Jekyll, como cualquier otro ser humano, presenta la dualidad que impide la maldad o bondad absoluta. Es el hombre común y corriente que vive en la lucha entre las pasiones y la justicia, entre el capricho y lo recto, entre el odio y el amor. Aunque es generoso, filántropo, buen amigo, su mentalidad de época, nos dice Stevenson, lo lleva a experimentar sin escrúpulos y sin ética.
Hyde es más joven, más pequeño físicamente, descrito como casi un enano. Se explica en que se trata de la parte menos desarrollada por el doctor.
Lo que se esconde
Hyde puede resultar un juego de palabras con la palabra hide (esconder, en inglés). Y es que justamente este ser es la máscara que el buen doctor aprovecha para liberar sus bajos y más crueles instintos. Aquellos que permanecían reprimidos para poder ser un hombre bueno que vive en sociedad.

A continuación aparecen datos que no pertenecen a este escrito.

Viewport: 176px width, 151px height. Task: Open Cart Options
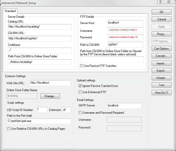point(161,49)
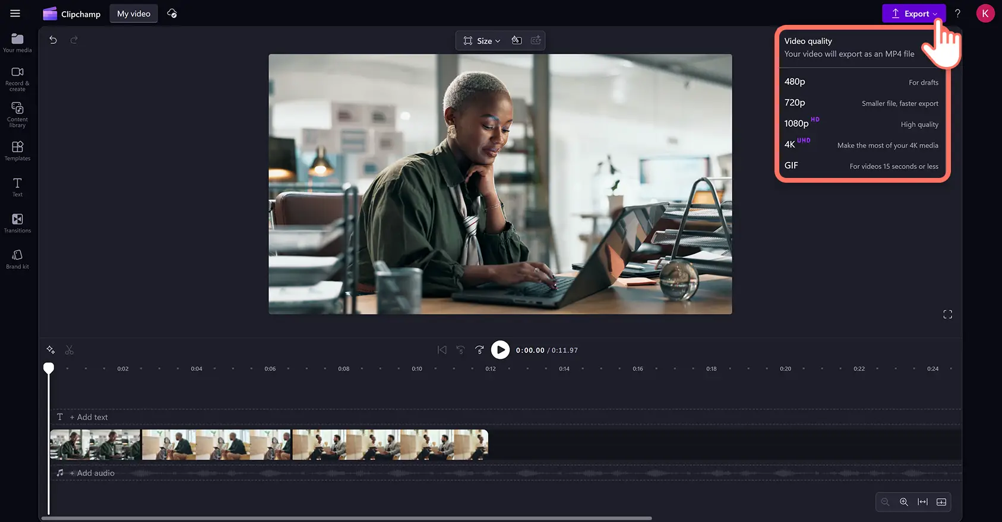Open the Templates panel
This screenshot has height=522, width=1002.
pos(17,151)
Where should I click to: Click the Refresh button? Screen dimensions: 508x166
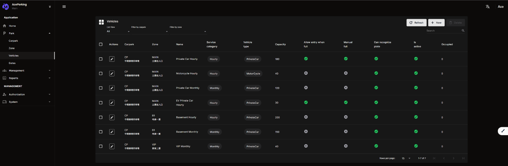[x=417, y=23]
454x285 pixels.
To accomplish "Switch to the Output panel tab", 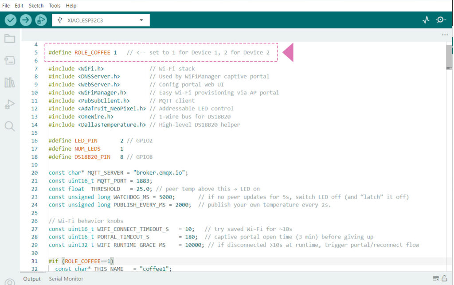I will point(32,279).
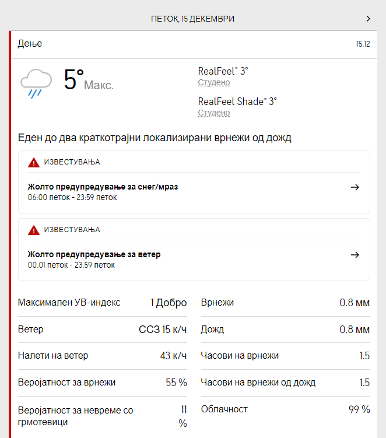Click the 15.12 date label
The width and height of the screenshot is (386, 438).
pyautogui.click(x=363, y=44)
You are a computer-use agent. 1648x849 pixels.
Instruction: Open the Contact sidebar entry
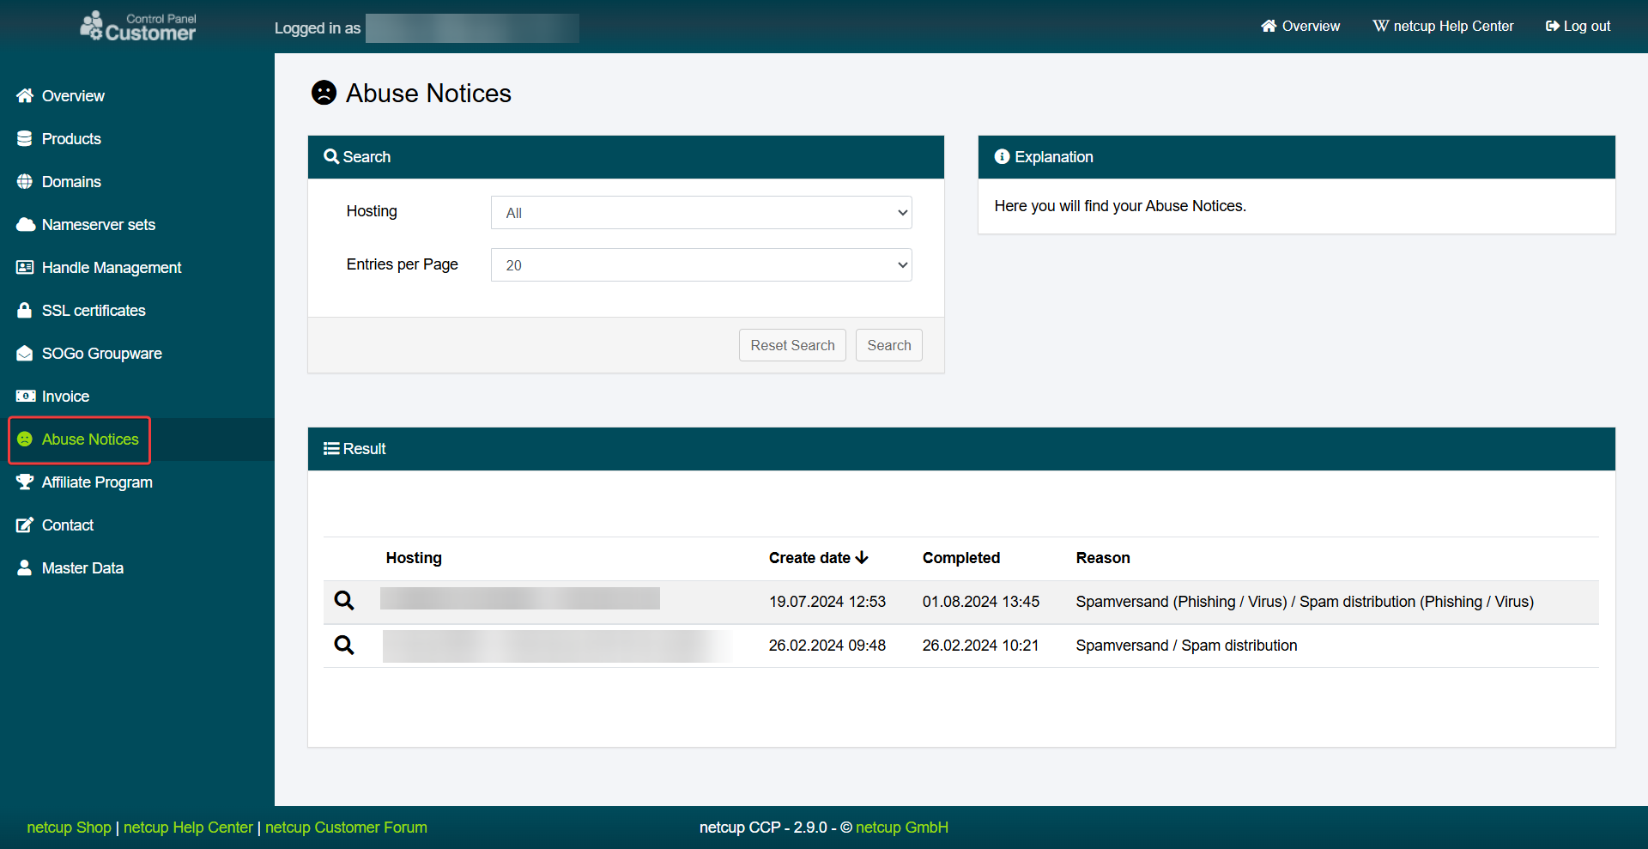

Hyde es, a su vez, secreto proyecto científico y posibilidad de una vida oculta. Jekyll cree que puede abandonarse al mal con impunidad. Pero Stevenson nos dice que no hay tal cosa. El que elige el «pecado» y no busca verdadera redención se pierde definitivamente. Porque Jekyll, espantado por las atrocidades de Hyde, aunque trata de volverse más bondadoso y generoso, nunca confiesa sus crímenes. Y lo que no se confiesa no se redime, dicen los teólogos.
Hyde, el mal, se vuelve más fuerte después de cada transformación e incluso comienza a crecer físicamente. Y de a poco ya no necesita del brebaje para ser liberado. Se vuelve el verdadero rostro del doctor. Jekyll morirá con el rostro de Hyde. Ese rostro que a todos espanta sin saber por qué. Ese rostro que lleva impresa la marca de Caín.
Escrita en el otoño de 1886, apareció publicada por primera vez ese año por los editores londinenses Longmans, Green & Co. Aunque hay diversas traducciones, una de las más recomendadas en español es la del argentino Elvio Gandolfo.